- Lansdowne
- Coordinates: 31°46′59″S 152°32′4″E﻿ / ﻿31.78306°S 152.53444°E
- Country: Australia
- State: New South Wales
- Region: Mid North Coast
- LGA: Mid-Coast Council;
- Location: 331 km (206 mi) NNE of Sydney; 190 km (120 mi) NNE of Newcastle; 21 km (13 mi) NE of Taree; 70 km (43 mi) SSW of Port Macquarie;

Government
- • State electorate: Myall Lakes;
- • Federal division: Lyne;
- Elevation: 12 m (39 ft)

Population
- • Total: 607 (SAL 2021)
- Time zone: UTC+10 (AEST)
- • Summer (DST): UTC+11 (AEDT)
- Postcode: 2430
Localities around Lansdowne
| Upper Lansdowne | Waitui | Hannam Vale |
| Yarratt Forest | Lansdowne | Langley Vale |
| Melinga | Melinga | Moto |

= Lansdowne, New South Wales (Mid-Coast Council) =

Town in New South Wales, Australia

Lansdowne is a rural village on the Mid North Coast near Taree in New South Wales, Australia.

The village lies on the Lansdowne River valley, adjacent to the Coorabakh National Park and the village of Langley Vale, which was served by the Langley Vale Timber Tramway from 1897 to 1933, as well as Coopernook and the Lansdowne State Forests. It is the gateway to the Manning River Valley's northern hinterland.

In March 2008, the 14 hectare (0.14 km^{2}) Lansdowne Nature Reserve was established along the Lansdowne River, southeast of the town.

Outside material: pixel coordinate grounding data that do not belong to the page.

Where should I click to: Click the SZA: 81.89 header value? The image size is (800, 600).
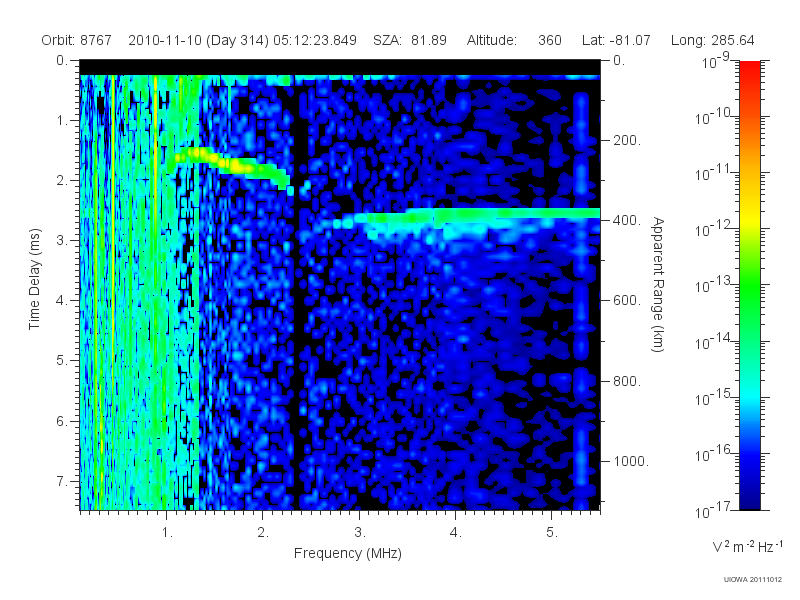(x=410, y=40)
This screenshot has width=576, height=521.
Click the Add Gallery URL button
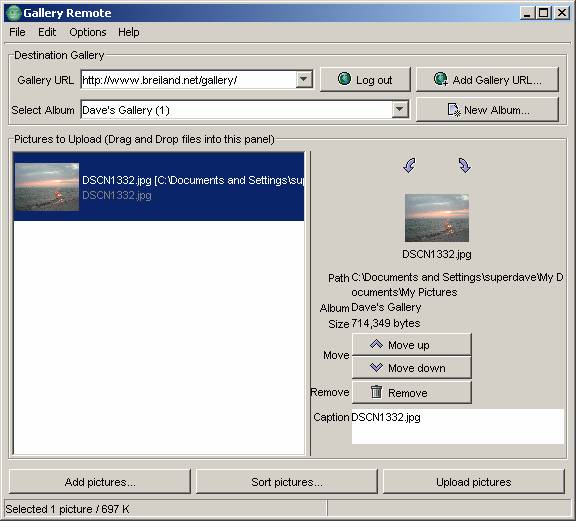point(487,79)
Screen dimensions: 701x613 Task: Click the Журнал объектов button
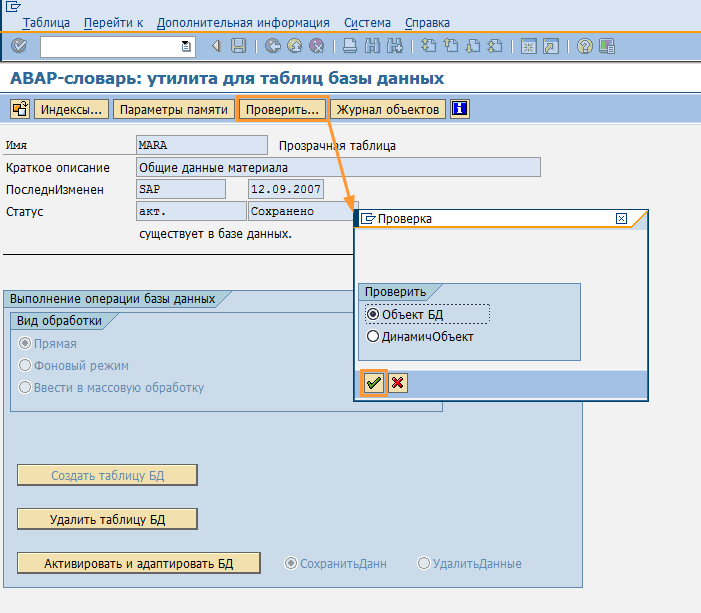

The first settler of Lansdowne was Benjamin Saville (1814–1896). In 1848 Benjamin purchased 50 acres on the northern bank of the Lansdowne river. The Saville property became the main crossing point for travellers going to and from Port Macquarie for nearly 40 years.

The village and surrounding areas are serviced by the local post office and general store, a primary school for children in kindergarten - year 6 and a bowling and recreation club.

There is an abundance of natural wildlife and fishing is a popular activity for locals.

At the 2021 census, Lansdowne had a population of 352 people.

The Lansdowne rail station on the North Coast Line was closed in 1975.